Articles | Volume 378
Proc. IAHS, 378, 11–16, 2018
Proc. IAHS, 378, 11–16, 2018

Post-conference publication 29 May 2018

Post-conference publication | 29 May 2018

Parameter and input data uncertainty estimation for the assessment of water resources in two sub-basins of the Limpopo River Basin

Parameter and input data uncertainty estimation for the assessment of water resources in two sub-basins of the Limpopo River Basin
Nadia Oosthuizen1,2, Denis A. Hughes2, Evison Kapangaziwiri1, Jean-Marc Mwenge Kahinda1, and Vuyelwa Mvandaba1,2 Nadia Oosthuizen et al.
  • 1CSIR, Natural Resources and Environment, P.O. Box 395, Pretoria 0001, South Africa
  • 2Institute for Water Research, Rhodes University, P Bag 94, Grahamstown, 6140, South Africa

Correspondence: Nadia Oosthuizen (


The demand for water resources is rapidly growing, placing more strain on access to water and its management. In order to appropriately manage water resources, there is a need to accurately quantify available water resources. Unfortunately, the data required for such assessment are frequently far from sufficient in terms of availability and quality, especially in southern Africa. In this study, the uncertainty related to the estimation of water resources of two sub-basins of the Limpopo River Basin – the Mogalakwena in South Africa and the Shashe shared between Botswana and Zimbabwe – is assessed. Input data (and model parameters) are significant sources of uncertainty that should be quantified. In southern Africa water use data are among the most unreliable sources of model input data because available databases generally consist of only licensed information and actual use is generally unknown. The study assesses how these uncertainties impact the estimation of surface water resources of the sub-basins. Data on farm reservoirs and irrigated areas from various sources were collected and used to run the model. Many farm dams and large irrigation areas are located in the upper parts of the Mogalakwena sub-basin. Results indicate that water use uncertainty is small. Nevertheless, the medium to low flows are clearly impacted. The simulated mean monthly flows at the outlet of the Mogalakwena sub-basin were between 22.62 and 24.68 Mm3 per month when incorporating only the uncertainty related to the main physical runoff generating parameters. The range of total predictive uncertainty of the model increased to between 22.15 and 24.99 Mm3 when water use data such as small farm and large reservoirs and irrigation were included. For the Shashe sub-basin incorporating only uncertainty related to the main runoff parameters resulted in mean monthly flows between 11.66 and 14.54 Mm3. The range of predictive uncertainty changed to between 11.66 and 17.72 Mm3 after the uncertainty in water use information was added.

Figure 1Map of the Mogalakwena (a) and Shashe (b) sub-basins and their locations in the Limpopo River Basin.


1 Introduction

The continued socio-economic development of riparian countries of the Limpopo River leads to pressure on the water resources of the basin.
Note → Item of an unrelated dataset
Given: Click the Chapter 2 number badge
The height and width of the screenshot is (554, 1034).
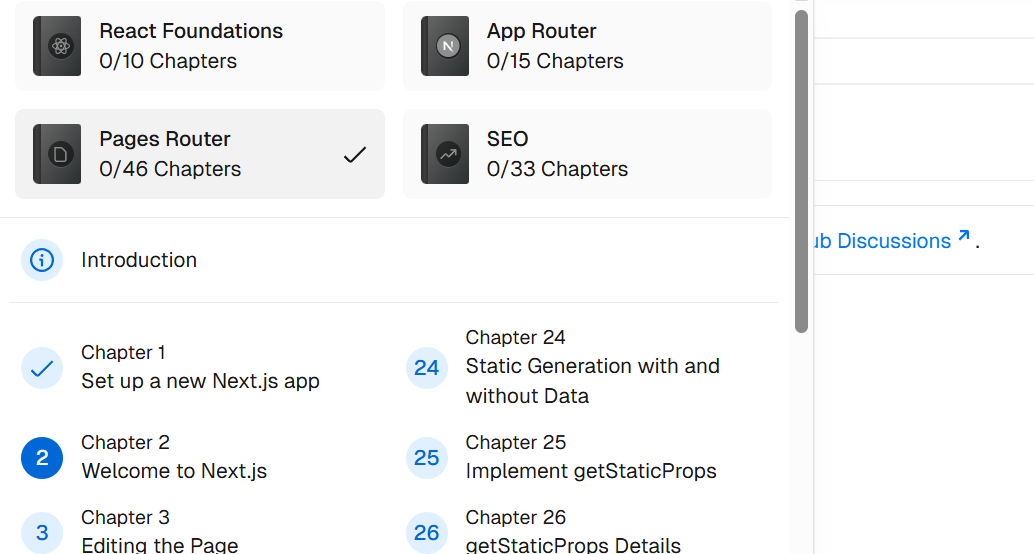Looking at the screenshot, I should [x=42, y=458].
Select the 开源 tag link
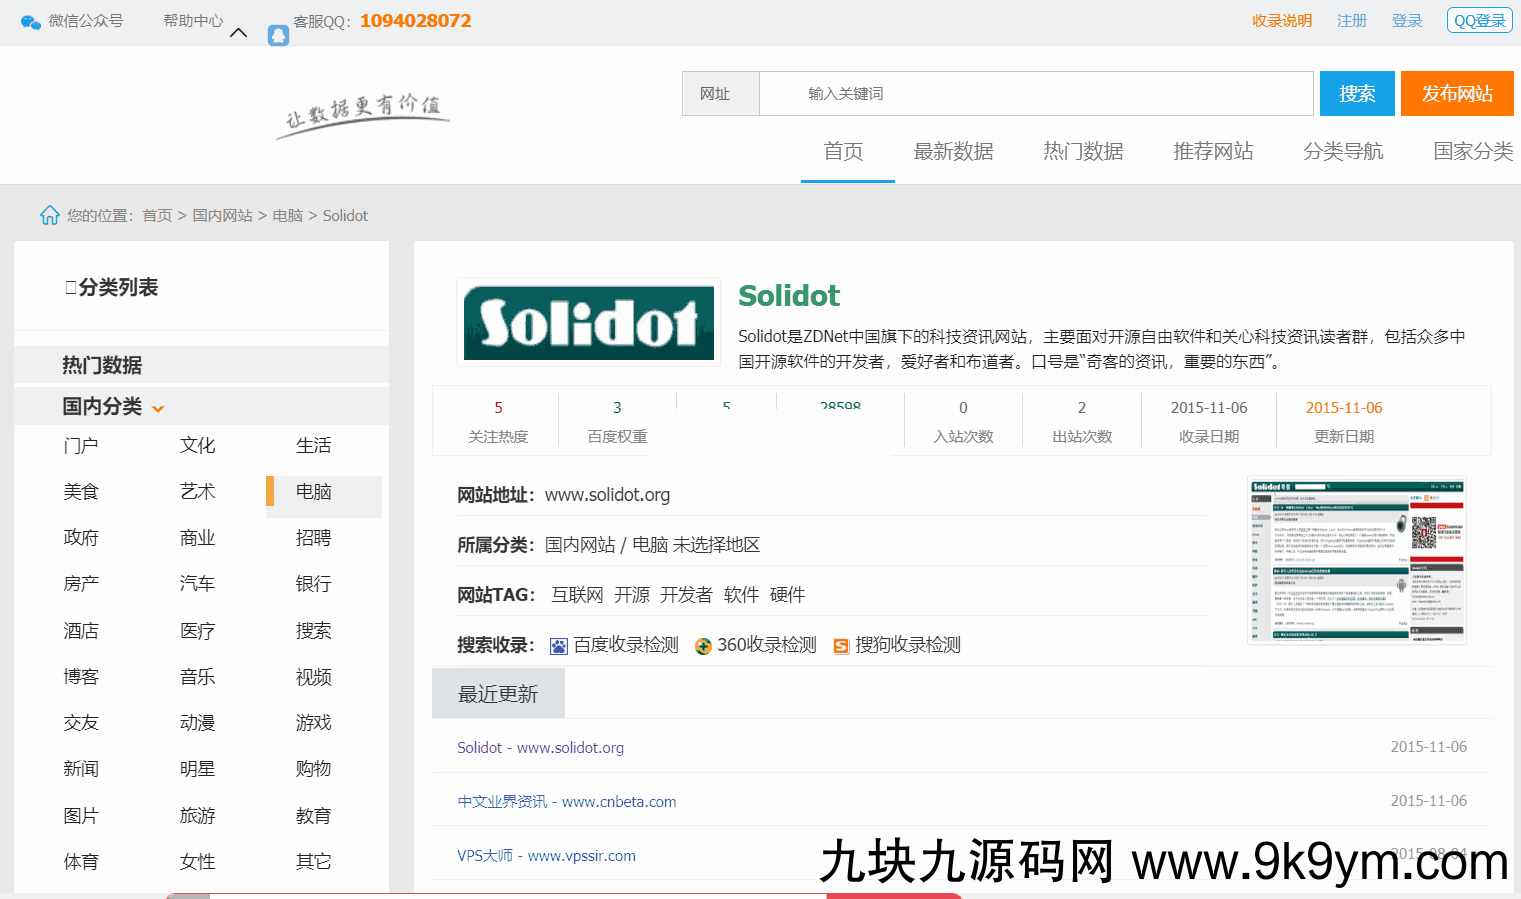 coord(631,595)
The management of the water resources is, therefore, critical to avoid conflict and ensure equity and accessibility to the resource for both urban and rural populations. There are also various other competing water users such as the environment (environmental water requirements), livestock farming, irrigation, and mining operations. An identification of runoff generating processes, water use and a clear understanding of their linkages within the basin are needed for improved quantification of the water resources of the basin, a requisite for better resource management. There are several challenges within the Limpopo, including shortages of water (e.g. droughts in the southern part of Zimbabwe and western Botswana), flooding (especially in the Mozambique part of the basin) and water quality issues (e.g. in the Oliphant's sub-basin in South Africa). One way of contributing to finding solutions for some of these problems is the understanding of the process linkages for improved resource quantification. However, in the absence of historical observed data (large parts of the basin are virtually ungauged) of the different aspects of the hydrology of the basin (such as rainfall, streamflow, water use, etc.) hydrological models are generally used to generate data and information that inform management and policy decision making.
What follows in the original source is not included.